Pooling
Pooling lets you pre-warm Pods so tenants get near-instant claim times instead of waiting for a cold boot.
How Pooling Works
When you create a BoilerhousePool for a workload, the operator maintains a set of pre-warmed Pods labeled boilerhouse.dev/pool-status:
- Warming — on startup (or when the pool drops below target), the operator creates Pods up to
size - Ready — once the Pod's readiness probe passes, the pool-status label flips to
ready - Acquire — when a tenant claims, the
ClaimReconcilergrabs areadyPod by relabeling it withboilerhouse.dev/tenant=<id> - Replenish — after acquisition, the pool controller spawns a replacement to get back to
size
warming ──► ready ──► acquired (relabel to tenant)
│
▼
Pool refills to target sizeWithout pooling, a claim requires a cold boot (2-10+ seconds depending on image). With pooling, claims complete in 200-800ms since the Pod is already running and healthy.
Configuration
Create a BoilerhousePool referencing the workload by name:
apiVersion: boilerhouse.dev/v1alpha1
kind: BoilerhousePool
metadata:
name: my-agent-pool
namespace: boilerhouse
spec:
workloadRef: my-agent
size: 5
maxFillConcurrency: 3| Field | Description |
|---|---|
workloadRef | Name of the BoilerhouseWorkload to pool |
size | Target number of warm Pods |
maxFillConcurrency | Max Pods that can be warming simultaneously (optional, default unbounded) |
Decoupling pools from workloads lets cluster admins tune pool sizes independently from workload authors.
Pool Status
The pool controller writes observed state to .status:
kubectl get boilerhousepools -n boilerhouseNAME WORKLOAD SIZE READY PHASE
my-agent-pool my-agent 5 5 Healthykubectl describe boilerhousepool my-agent-pool -n boilerhousestatus:
ready: 4
warming: 1
phase: HealthyPhase values:
Healthy— pool is at or above target sizeDegraded— some instances are not readyError— pool cannot reach target size (e.g., workload missing, image pull failure)
Scaling Behavior
The pool controller continuously reconciles actual count against size:
- If
ready + warming < size, new Pods are created (up tomaxFillConcurrencyat a time) - If a pool Pod fails its readiness probe, it is deleted and replaced
- After a tenant claim acquires a Pod, replenishment starts immediately
- Deleting the
BoilerhousePooldrains all warm Pods (claimed Pods are untouched)

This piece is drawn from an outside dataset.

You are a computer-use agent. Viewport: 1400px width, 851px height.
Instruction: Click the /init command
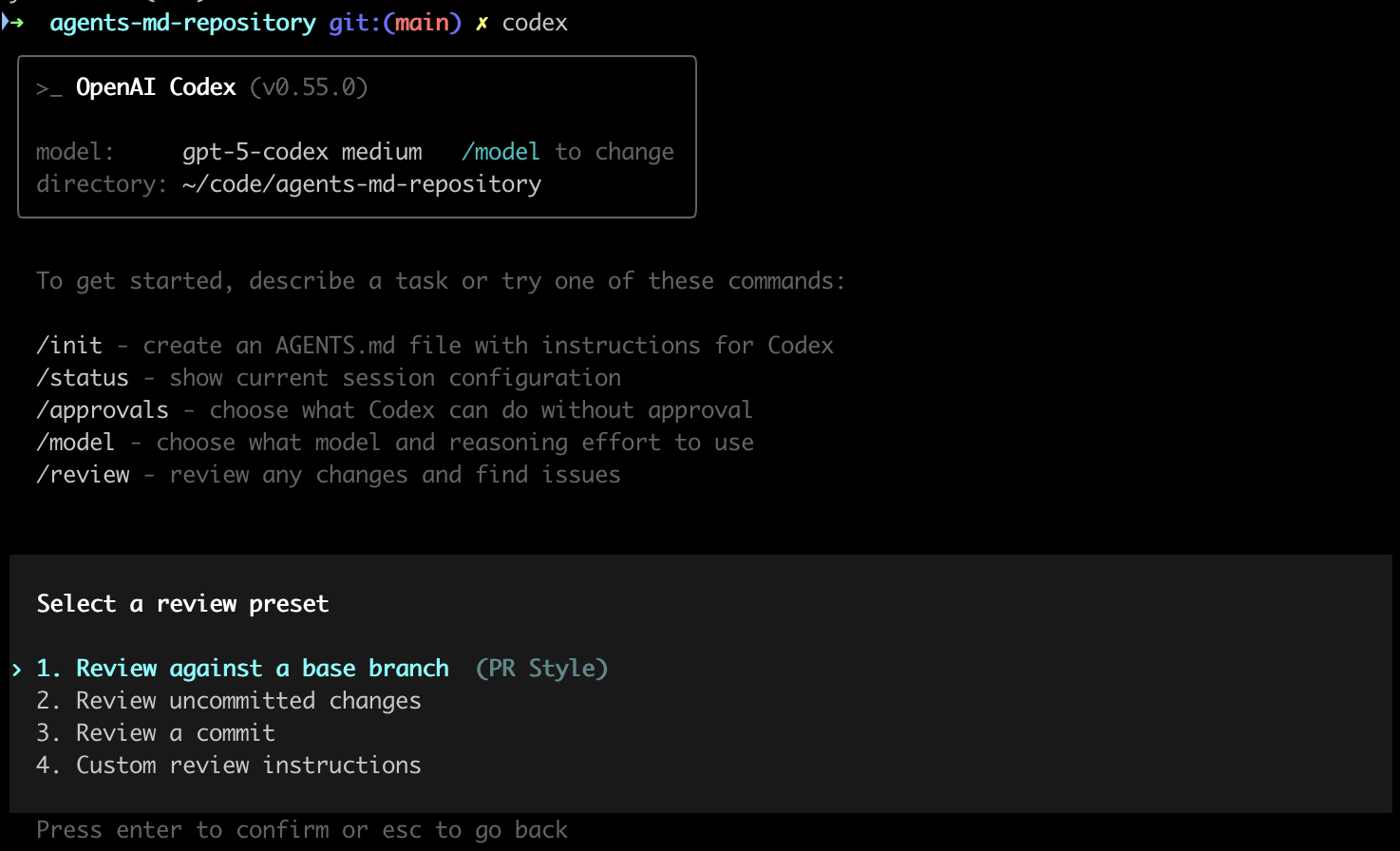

The pool controller does not scale beyond size. It maintains a fixed target, not an autoscaling range.
Capacity Limits
Pool Pods consume regular Kubernetes scheduling — they count against your ResourceQuota and any node capacity. If no node can fit a new Pod:
- Replenishment is deferred until capacity frees up (Pods remain
Pending) - New claims fall back to cold boot if no pool Pods are available
- Claims can time out if neither path produces a running Pod in 30 seconds
When to Use Pooling
Pool when:
- Your workload takes more than 1-2 seconds to boot and become healthy
- Claim latency matters (user-facing, interactive agents)
- You have enough node capacity to keep warm Pods running
Skip pooling when:
- Your workload boots in under a second
- Resource efficiency matters more than latency
- You have very few concurrent tenants
Inspecting Pool Pods
Pool Pods are just Pods labeled boilerhouse.dev/pool=<pool-name>:
kubectl get pods -n boilerhouse -l boilerhouse.dev/pool=my-agent-poolOnce a tenant claims a warm Pod, the boilerhouse.dev/pool-status label is removed and boilerhouse.dev/tenant=<id> is added.